Python made this super easy, and I almost feel guilty even taking the time to blog about this when I didn't have to do any real work to make it happen! Just the same, I'll still sign off with Happy coding!

Tuesday, February 12, 2013

Python itertools: Filtering items

Continuing my exploration of the itertools module in Python I wanted to look at the ifilter() method. ifilter() is a method that returns an iterator of items that return true from a test function (or lambda expression). In this sample I have an array of products. I want to get a list of products that have inventory in stock and are allowed to be drop-shipped.

import json
from itertools import ifilter

products = [
   {"id": "SHIRT-BLU15", "category": "T-Shirt", "color": "Blue", "size": "large", "instock": 125, "backorder": 50, "shipTypes": ["tostore", "dropship"], "price": 25.99},
   {"id": "SHIRT-BLU13", "category": "T-Shirt", "color": "Blue", "size": "small", "instock": 105, "backorder": 20, "shipTypes": ["tostore", "dropship"], "price": 23.99},
   {"id": "SHIRT-RED15", "category": "T-Shirt", "color": "Red", "size": "large", "instock": 145, "backorder": 20, "shipTypes": ["tostore"], "price": 26.99},
   {"id": "SHIRT-RED13", "category": "T-Shirt", "color": "Red", "size": "small", "instock": 25, "backorder": 75, "shipTypes": ["tostore"], "price": 20.99},
   {"id": "SHIRT-GRN15", "category": "T-Shirt", "color": "Green", "size": "large", "instock": 102, "backorder": 0, "shipTypes": ["tostore", "dropship"], "price": 21.99},
   {"id": "SHIRT-GRN13", "category": "T-Shirt", "color": "Green", "size": "small", "instock": 0, "backorder": 100, "shipTypes": ["tostore", "dropship"], "price": 21.99},
   {"id": "SHIRT-PUR15", "category": "T-Shirt", "color": "Purple", "size": "large", "instock": 25, "backorder": 60, "shipTypes": ["tostore"], "price": 27.99},
   {"id": "SHIRT-PUR13", "category": "T-Shirt", "color": "Purple", "size": "small", "instock": 0, "backorder": 100, "shipTypes": ["tostore"], "price": 26.99}
]

#
# Give me all shirts that are in stock and allow drop-ship
#
matches = [item for item in ifilter(lambda k: k["instock"] > 0 and "dropship" in k["shipTypes"], products)]

for i in matches:
   print "Item ID %s is in stock and available for drop-ship" % i["id"]

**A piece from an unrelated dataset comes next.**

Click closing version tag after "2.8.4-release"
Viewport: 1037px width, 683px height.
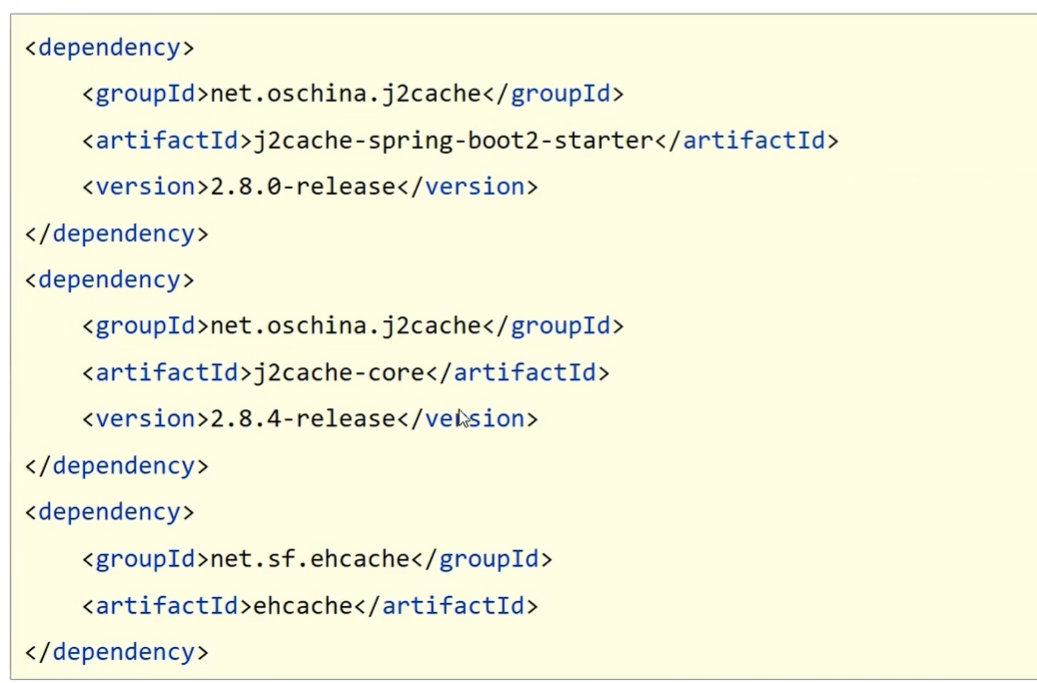click(468, 419)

Much like most Python list and array manipulation methods I'm using a list comprehension here. The cool part is the call to ifilter(). The first argument is a lambda expression that checks the current item to see if we have a value greater than zero for instock, and if dropship is an item in the shipTypes array. The end result is an array of items that match, and I loop over that to show what's available.

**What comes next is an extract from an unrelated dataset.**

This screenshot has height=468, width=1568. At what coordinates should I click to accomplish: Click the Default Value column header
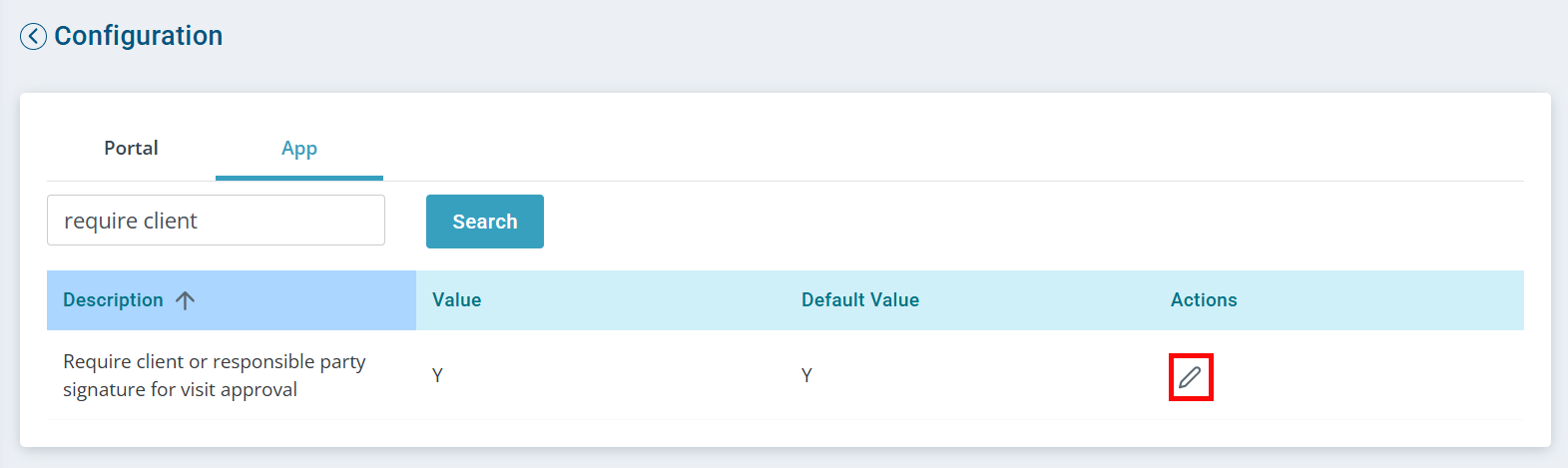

The more I use Python's list comprehensions and the itertools module the more I find I like it! Cheers, and happy coding!

Monday, February 11, 2013

Python itertools: Grouping an array by key

Have you ever had a flat dataset and you needed a portion of the data grouped into a sub-array? I came across such a need this weekend and thought I'd share my experience. In this code sample we'll see how to take an array of dictionaries (similar to what might come out of a database), sort it, then perform a grouping. This data is a list of people and their phone numbers. The trick here is that each person can have one or more phone numbers of different types. For example Jessica Alba has a home, work and cell phone number. What I want to end up with a a single array entry for each person, with a sub-array of all their phone numbers. First let's start with the code.

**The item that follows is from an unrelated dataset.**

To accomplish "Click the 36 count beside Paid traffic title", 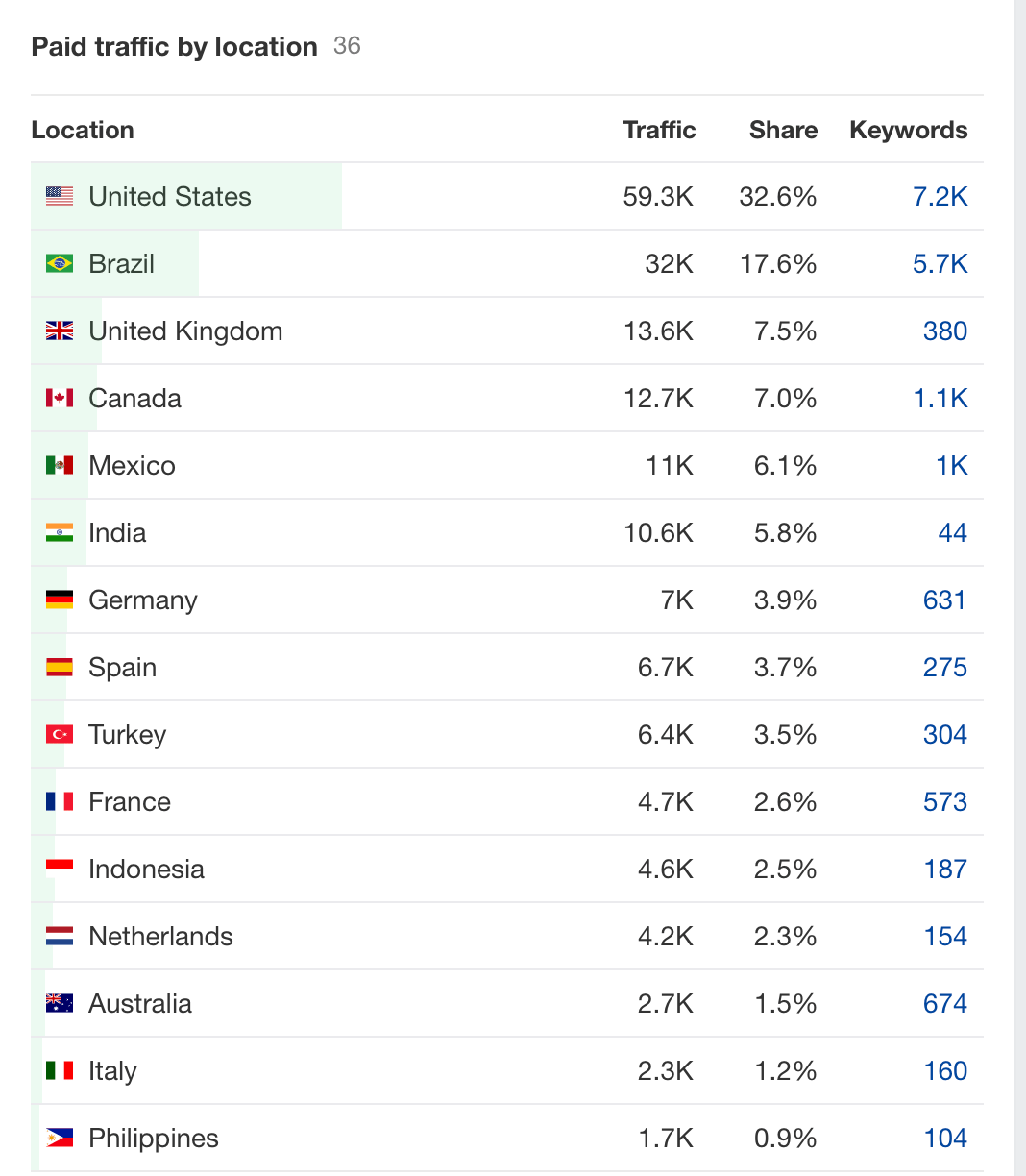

from itertools import groupby

people = [
   {"firstName": "Adam", "lastName": "Presley", "phoneType": "Home Phone", "phoneNumber": "555-7844"},
   {"firstName": "Jessica", "lastName": "Alba", "phoneType": "Home Phone", "phoneNumber": "555-7833"},
   {"firstName": "Adam", "lastName": "Presley", "phoneType": "Work Phone", "phoneNumber": "555-1122"},
   {"firstName": "Bob", "lastName": "Hope", "phoneType": "Home Phone", "phoneNumber": "555-9987"},
   {"firstName": "Jessica", "lastName": "Alba", "phoneType": "Cell Phone", "phoneNumber": "555-0915"},
   {"firstName": "Jessica", "lastName": "Alba", "phoneType": "Work Phone", "phoneNumber": "555-4821"}
]

people = sorted(people, key=lambda k: k["firstName"])
groupedResult = []

for key, person in groupby(people, lambda k: k["firstName"]):
   row = next(person)

   newRow = dict([(k, v) for k, v in row.items() if not k in ("phoneType", "phoneNumber")])
   newRow["phoneNumbers"] = [{"phoneType": row["phoneType"], "phoneNumber": row["phoneNumber"]}] + [{"phoneType": ph["phoneType"], "phoneNumber": ph["phoneNumber"]} for ph in person]

   groupedResult.append(newRow)



for person in groupedResult:
   print "%s %s:" % (person["firstName"], person["lastName"])

   for phoneNumber in person["phoneNumbers"]:
      print "\t%s: %s" % (phoneNumber["phoneType"], phoneNumber["phoneNumber"])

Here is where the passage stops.